The new centre, which was announced at a launch at the NMMU south campus yesterday, will take the form of an interdisciplinary academic collaboration and will serve as a platform for research and studies in palaeoscience. It will also be an intellectual and logistical base for field studies which are set to be conducted on South Africa’s east coast.
While more of an academic grouping than a physical build- ing, the centre will in future have a laboratory through which physical research will be conducted.
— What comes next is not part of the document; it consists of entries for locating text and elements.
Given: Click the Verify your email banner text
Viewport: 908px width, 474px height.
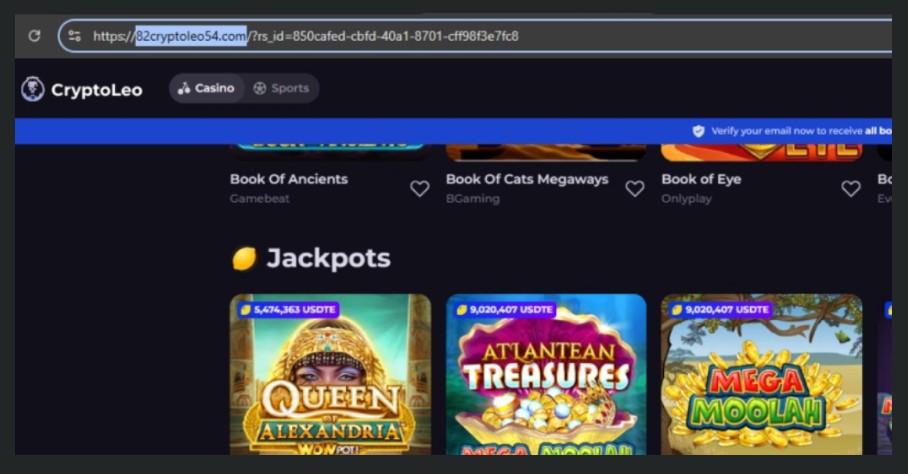Looking at the screenshot, I should pyautogui.click(x=801, y=131).
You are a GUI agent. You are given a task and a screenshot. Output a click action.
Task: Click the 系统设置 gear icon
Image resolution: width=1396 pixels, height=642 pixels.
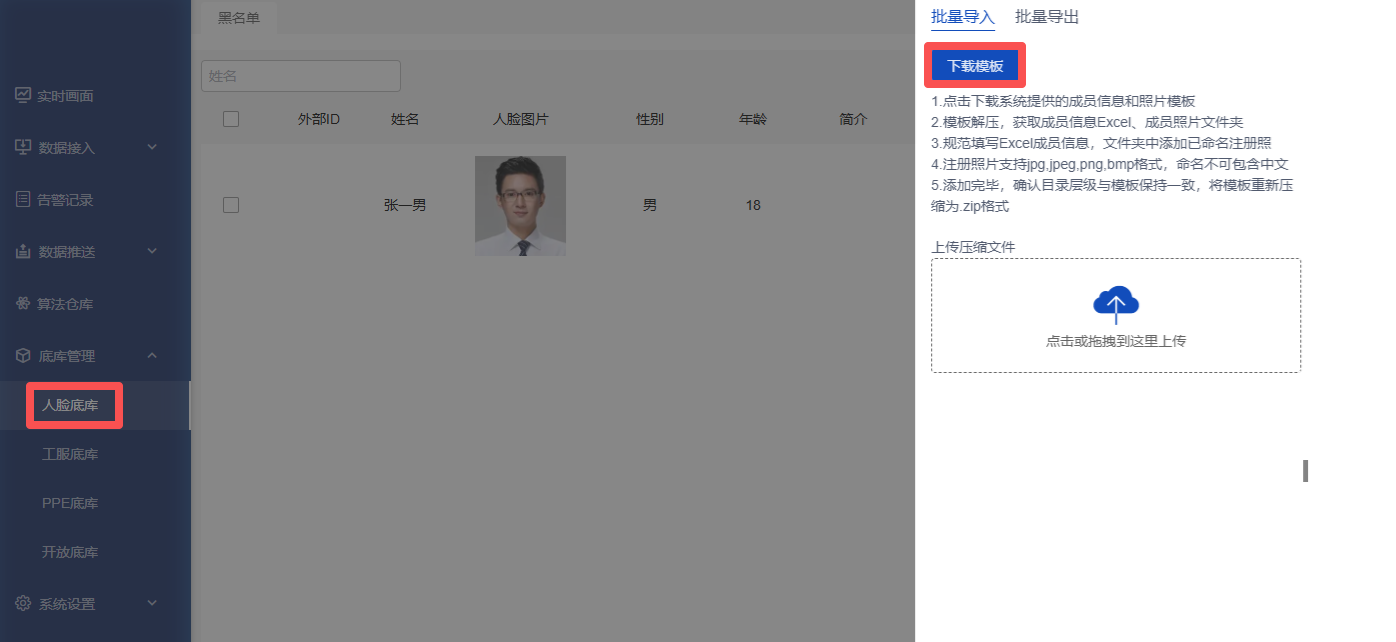23,604
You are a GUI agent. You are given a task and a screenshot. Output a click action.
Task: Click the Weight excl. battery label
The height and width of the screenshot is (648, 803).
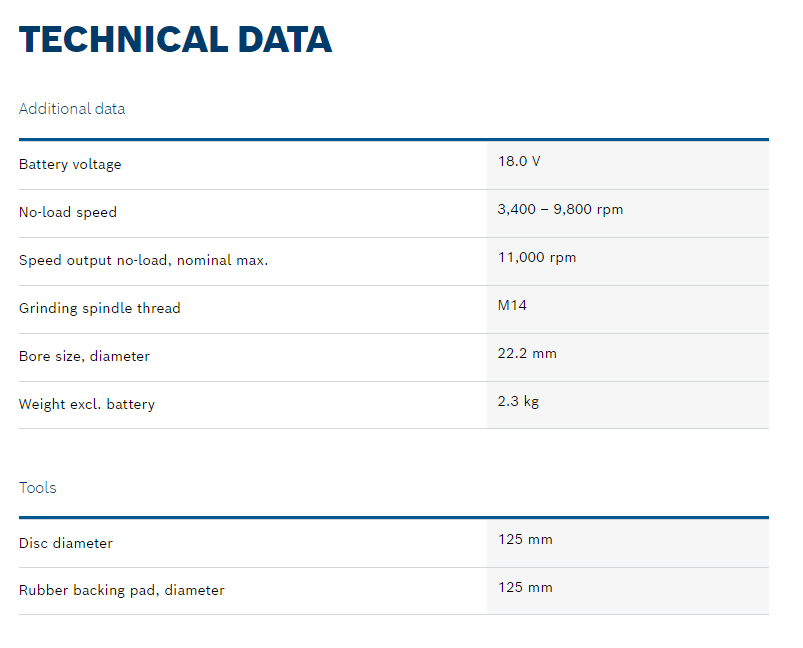87,405
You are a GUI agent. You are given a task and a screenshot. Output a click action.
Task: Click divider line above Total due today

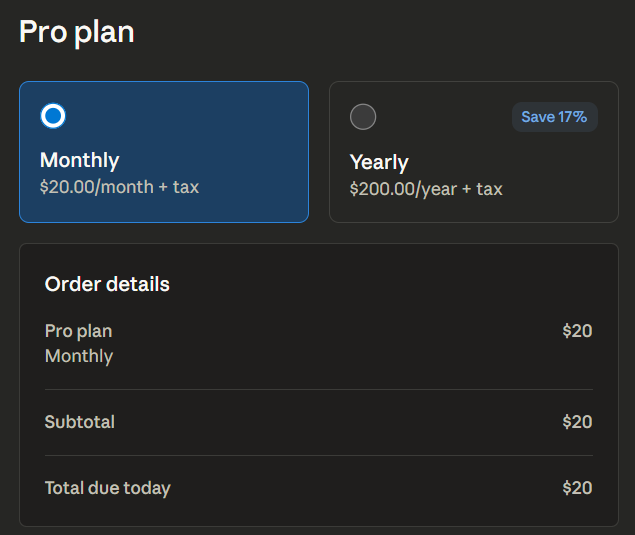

The centre will also ultimately facilitate palaeoscience studies up to doctoral level.
Against the backdrop of the country’s position as a “cradle of mankind”, the centre’s work will focus on research conducted in coastal areas from west of Mossel Bay northeastwards as far as the Pondoland coastline.
According to NMMU spokeswoman Roslyn Baatjies, the university’s expanding team of researchers across several disciplines is ideally located to examine the biota of the southern and southeastern coasts of South Africa, which is being increasingly recognised as home to the earliest evidence of the emergence of modern humans.
The centre was launched with a lecture by leading palaeoanthropologist Professor Curtis Marean, of the Institute of Human Origins of Arizona State University, in the US. He is a frequent visitor to South Africa and a leading researcher of early modern humans in the Mossel Bay area.
The centre will build on the rich legacy of local and international research collaborations, to provide the interdisciplinary insights into what is probably “one of the most important evolutionary theatres globally”.